Theres a baby at this concert double fisting pacifiers. shes gunna do great in college.
Just watched my manager erase "we've been 2 days wo an accident" and change it to "0" these ppl are too high.
Just saw a girl leaving CVS on her bike with a case of beer. She tried to ride one handed with the case under her other arm and fell over off the sidewalk. I'm glad to see someone else's life is a bigger joke than mine.
wait a second... your telling me you want me to take you to the bank at 10 on a tuesday so you can buy a blow up pool and fill it with beer?
yes... and buy you lunch
the only sentence i could make out from her was "i will wash these herpes away"
Am I the only one creeped out by the guy asleep behind our couch?
I wish I could like. Pull my liver out, and put it in the corner of a boxing ring, put a towel and ice on it, rub it's shoulders, and tell it to "get back in there, you got this!".
He just asked me if he's allowed to flirt with me. That's how whipped he is.

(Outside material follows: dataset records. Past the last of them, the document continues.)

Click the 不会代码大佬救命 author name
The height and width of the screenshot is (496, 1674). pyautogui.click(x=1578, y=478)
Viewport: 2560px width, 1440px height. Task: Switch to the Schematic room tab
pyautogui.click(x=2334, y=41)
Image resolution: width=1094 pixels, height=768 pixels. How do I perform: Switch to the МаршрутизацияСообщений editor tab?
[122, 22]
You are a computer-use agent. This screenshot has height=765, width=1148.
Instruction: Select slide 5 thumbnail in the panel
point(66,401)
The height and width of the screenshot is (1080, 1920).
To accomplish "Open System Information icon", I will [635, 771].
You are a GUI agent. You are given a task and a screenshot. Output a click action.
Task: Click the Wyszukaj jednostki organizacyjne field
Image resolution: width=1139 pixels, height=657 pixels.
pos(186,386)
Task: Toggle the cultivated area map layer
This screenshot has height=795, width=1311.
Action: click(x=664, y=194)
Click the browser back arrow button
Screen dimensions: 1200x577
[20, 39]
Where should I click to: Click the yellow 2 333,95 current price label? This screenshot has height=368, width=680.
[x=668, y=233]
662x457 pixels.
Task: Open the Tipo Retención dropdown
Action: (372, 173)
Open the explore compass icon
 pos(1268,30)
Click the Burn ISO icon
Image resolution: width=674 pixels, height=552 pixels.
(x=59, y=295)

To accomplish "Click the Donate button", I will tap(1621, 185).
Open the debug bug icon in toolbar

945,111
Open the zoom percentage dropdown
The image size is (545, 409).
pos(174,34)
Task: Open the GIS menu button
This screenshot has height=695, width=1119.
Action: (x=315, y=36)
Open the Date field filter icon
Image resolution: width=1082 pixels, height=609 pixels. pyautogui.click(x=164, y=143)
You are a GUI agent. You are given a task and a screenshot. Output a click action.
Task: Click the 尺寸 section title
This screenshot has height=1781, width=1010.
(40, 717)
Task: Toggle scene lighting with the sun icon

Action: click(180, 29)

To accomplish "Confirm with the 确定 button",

And now thanks to shrooms we all got a terrifying glimpse of what goes on in his head. I will not say I didn't see it coming when it turns out he made a suit out of people's skin
its not that I hate him, it's just that I wish his penis was attached to someone i like more
After my mom met Tanner, she literally turned and said "he's from old money, top of his class at Emory, already has doctors courting him for jobs and judging from your vocal performance the other night, he's gifted in bed. Fake a pregnancy right now"
I come from her. Holy hell.
My dad just bought me a 40. I consider this our peace treaty.
man my uterus needs to drop the egg or GTFO, BUUUSHIT
I found out he hated a girl that I hate so I fucked him. My reasons for fucking guys are getting bad.
As a side note, can you ask the maintenance staff not to drag their balls on our stairwell handrails. Please.